Posted under HTML
Permalink
Tags HTML, IE, Javascript, QuirksMode, Web
The perceived wisdom is that adding a valid DOCTYPE switches a browser from quirks mode into standards mode, but the truth is that it depends on the DOCTYPE and the browser, and also can depend on how the browser validates the page against that DOCTYPE – the browser can potentially change its mind part way through parsing a page.

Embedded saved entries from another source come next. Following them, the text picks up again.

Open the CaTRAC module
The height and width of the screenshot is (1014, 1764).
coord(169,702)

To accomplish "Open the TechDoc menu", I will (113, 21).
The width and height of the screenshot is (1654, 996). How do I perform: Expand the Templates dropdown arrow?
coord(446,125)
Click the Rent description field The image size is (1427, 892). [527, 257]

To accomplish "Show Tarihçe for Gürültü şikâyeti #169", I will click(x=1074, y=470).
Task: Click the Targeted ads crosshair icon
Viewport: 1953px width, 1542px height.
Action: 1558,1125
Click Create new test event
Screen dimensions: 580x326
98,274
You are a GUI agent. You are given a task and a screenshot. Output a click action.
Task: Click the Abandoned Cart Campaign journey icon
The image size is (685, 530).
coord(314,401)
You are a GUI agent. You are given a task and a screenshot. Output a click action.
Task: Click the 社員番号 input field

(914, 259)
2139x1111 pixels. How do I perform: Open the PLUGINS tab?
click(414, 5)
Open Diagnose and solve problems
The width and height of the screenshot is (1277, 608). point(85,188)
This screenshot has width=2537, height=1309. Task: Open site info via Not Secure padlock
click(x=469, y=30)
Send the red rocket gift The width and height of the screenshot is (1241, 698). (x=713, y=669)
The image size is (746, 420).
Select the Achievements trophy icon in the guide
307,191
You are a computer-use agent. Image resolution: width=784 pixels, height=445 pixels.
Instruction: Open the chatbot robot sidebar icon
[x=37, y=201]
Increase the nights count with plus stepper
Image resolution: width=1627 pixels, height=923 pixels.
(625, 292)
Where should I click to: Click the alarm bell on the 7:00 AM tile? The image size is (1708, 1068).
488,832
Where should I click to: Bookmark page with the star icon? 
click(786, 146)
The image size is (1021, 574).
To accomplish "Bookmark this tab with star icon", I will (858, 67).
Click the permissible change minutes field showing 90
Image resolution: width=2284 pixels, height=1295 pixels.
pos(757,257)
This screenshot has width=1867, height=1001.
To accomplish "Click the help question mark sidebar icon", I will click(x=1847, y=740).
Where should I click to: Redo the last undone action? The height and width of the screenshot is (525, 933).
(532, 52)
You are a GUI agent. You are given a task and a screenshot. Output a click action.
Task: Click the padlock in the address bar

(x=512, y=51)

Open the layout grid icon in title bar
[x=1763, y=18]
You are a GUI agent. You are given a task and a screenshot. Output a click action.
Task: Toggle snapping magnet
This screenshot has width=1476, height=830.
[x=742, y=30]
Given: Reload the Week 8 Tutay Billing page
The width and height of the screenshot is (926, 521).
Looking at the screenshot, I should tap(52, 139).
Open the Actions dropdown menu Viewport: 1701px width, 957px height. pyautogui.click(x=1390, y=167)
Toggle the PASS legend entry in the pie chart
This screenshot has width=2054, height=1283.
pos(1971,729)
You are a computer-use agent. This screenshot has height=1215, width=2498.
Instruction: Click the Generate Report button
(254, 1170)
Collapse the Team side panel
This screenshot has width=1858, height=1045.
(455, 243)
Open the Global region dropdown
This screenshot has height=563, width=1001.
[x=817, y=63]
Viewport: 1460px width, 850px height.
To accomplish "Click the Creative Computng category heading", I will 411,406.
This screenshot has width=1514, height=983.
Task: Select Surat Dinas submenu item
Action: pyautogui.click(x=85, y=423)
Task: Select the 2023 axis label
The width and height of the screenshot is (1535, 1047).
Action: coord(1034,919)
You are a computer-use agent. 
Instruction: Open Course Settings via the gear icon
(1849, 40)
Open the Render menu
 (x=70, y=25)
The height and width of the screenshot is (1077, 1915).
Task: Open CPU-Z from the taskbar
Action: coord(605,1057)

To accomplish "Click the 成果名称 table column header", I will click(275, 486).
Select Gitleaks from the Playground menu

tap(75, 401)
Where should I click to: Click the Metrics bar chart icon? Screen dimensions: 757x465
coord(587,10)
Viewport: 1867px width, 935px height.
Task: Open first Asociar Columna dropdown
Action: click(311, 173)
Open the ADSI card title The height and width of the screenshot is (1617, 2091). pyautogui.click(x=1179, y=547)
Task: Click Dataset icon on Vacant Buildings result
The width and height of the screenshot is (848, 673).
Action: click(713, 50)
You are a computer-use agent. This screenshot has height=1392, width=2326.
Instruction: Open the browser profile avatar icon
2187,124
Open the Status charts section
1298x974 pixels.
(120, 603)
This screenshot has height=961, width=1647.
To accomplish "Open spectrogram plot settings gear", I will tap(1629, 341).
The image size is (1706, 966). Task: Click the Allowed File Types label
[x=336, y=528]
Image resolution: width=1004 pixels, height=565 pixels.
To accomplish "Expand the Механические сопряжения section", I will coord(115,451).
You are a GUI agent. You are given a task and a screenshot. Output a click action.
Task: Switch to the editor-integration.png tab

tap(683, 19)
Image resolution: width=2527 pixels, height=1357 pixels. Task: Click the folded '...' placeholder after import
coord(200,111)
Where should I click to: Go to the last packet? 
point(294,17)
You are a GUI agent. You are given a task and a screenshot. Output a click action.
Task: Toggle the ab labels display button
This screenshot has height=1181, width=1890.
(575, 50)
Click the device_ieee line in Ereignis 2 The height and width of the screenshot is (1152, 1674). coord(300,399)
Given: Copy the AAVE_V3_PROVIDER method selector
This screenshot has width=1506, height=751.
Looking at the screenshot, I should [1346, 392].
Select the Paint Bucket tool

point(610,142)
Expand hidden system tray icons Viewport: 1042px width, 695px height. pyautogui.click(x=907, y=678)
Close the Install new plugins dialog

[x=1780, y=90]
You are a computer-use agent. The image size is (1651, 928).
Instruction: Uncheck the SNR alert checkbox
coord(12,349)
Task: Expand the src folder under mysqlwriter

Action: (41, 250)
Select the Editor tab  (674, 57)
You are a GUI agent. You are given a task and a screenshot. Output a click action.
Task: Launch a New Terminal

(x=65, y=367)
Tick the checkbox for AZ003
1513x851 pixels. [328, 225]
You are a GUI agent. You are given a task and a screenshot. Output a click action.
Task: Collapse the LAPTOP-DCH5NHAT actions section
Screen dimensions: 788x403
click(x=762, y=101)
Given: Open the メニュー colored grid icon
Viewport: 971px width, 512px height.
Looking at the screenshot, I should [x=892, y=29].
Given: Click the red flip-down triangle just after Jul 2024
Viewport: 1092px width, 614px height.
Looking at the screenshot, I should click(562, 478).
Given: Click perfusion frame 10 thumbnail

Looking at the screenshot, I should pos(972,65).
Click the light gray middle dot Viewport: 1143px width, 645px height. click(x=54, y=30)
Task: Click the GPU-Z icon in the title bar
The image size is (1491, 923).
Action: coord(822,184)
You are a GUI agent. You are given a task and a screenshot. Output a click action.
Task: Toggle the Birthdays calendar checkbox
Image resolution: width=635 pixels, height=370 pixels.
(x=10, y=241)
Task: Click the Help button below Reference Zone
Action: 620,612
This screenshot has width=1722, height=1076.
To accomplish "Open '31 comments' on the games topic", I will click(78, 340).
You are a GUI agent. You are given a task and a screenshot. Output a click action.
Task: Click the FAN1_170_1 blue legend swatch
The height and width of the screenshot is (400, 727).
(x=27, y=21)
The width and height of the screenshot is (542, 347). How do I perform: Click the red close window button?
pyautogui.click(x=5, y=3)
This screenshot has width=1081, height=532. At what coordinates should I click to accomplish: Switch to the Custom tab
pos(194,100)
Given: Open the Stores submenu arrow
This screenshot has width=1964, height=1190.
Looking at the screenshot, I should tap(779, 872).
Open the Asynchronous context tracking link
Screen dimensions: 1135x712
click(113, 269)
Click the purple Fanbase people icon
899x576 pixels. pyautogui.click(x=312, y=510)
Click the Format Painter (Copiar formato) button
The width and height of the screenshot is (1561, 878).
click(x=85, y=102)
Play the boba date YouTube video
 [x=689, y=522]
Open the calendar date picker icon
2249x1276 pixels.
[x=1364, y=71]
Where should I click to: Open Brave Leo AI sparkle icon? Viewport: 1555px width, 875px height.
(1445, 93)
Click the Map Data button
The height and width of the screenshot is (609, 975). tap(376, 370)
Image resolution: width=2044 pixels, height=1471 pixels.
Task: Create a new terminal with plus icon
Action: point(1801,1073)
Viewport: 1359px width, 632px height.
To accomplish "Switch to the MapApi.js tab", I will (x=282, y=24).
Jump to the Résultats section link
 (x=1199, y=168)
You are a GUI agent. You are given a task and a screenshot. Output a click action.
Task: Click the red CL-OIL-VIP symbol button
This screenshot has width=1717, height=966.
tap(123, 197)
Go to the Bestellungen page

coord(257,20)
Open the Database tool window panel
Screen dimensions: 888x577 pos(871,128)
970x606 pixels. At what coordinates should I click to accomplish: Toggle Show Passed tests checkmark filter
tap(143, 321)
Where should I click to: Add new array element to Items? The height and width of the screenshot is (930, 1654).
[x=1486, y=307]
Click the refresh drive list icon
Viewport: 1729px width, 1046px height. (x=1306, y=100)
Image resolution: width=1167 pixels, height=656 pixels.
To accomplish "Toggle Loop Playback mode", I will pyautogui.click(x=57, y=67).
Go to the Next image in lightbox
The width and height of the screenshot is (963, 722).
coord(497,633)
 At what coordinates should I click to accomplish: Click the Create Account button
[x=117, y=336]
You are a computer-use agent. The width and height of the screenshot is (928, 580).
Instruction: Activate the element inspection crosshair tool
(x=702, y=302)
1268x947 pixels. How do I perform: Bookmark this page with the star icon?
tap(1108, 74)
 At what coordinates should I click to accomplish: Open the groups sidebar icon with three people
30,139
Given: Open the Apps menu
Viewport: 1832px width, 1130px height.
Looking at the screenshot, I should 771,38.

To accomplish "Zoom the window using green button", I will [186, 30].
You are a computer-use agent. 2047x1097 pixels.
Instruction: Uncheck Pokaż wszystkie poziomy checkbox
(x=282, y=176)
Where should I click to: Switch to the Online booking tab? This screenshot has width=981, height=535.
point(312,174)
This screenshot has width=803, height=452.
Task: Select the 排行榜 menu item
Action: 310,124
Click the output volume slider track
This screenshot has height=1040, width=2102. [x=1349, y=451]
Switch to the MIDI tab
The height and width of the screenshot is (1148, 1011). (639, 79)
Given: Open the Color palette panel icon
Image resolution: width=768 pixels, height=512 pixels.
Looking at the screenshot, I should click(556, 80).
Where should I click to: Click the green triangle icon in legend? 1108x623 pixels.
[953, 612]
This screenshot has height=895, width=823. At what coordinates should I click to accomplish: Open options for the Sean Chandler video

I was coding an html page which had the following DOCTYPE (which was auto generated by Topstyle 4), and which still threw IE8 into quirks mode :-
<!DOCTYPE HTML PUBLIC "-//W3C//DTD HTML 4.01 Transitional//EN">
The following DOCTYPE corrected the problem and put IE8 into standards mode :-
<!DOCTYPE html PUBLIC "-//W3C//DTD HTML 4.01 Transitional//EN" "http://www.w3.org/TR/html4/loose.dtd">
When using Facelets which is xhtml based, as detailed in this post here re ICEfaces, the actual DOCTYPE outputted by ICEfaces is as follows – this also works well when using standards mode with xhtml/facelets :-
<!DOCTYPE HTML PUBLIC "-//W3C//DTD XHTML 1.0 Transitional//EN" "http://www.w3.org/TR/xhtml1/DTD/xhtml1-transitional.dtd">
I found the following sites useful when looking for information on this:-
- Wikipedia article on Quirks Mode
- Quirksmode.org article
- Activating Browser Modes with DOCTYPE
- Article containing Bookmarklet to display current browser mode
Note re the last link – a Bookmarklet is a link containing javascript which performs some action directly in the current page. I linked to the site article as a courtesy, and the site contains a number of other useful Bookmarklets. The actual bookmarklet (link) which will display the browser mode is here. Just copy and paste the link into your address bar.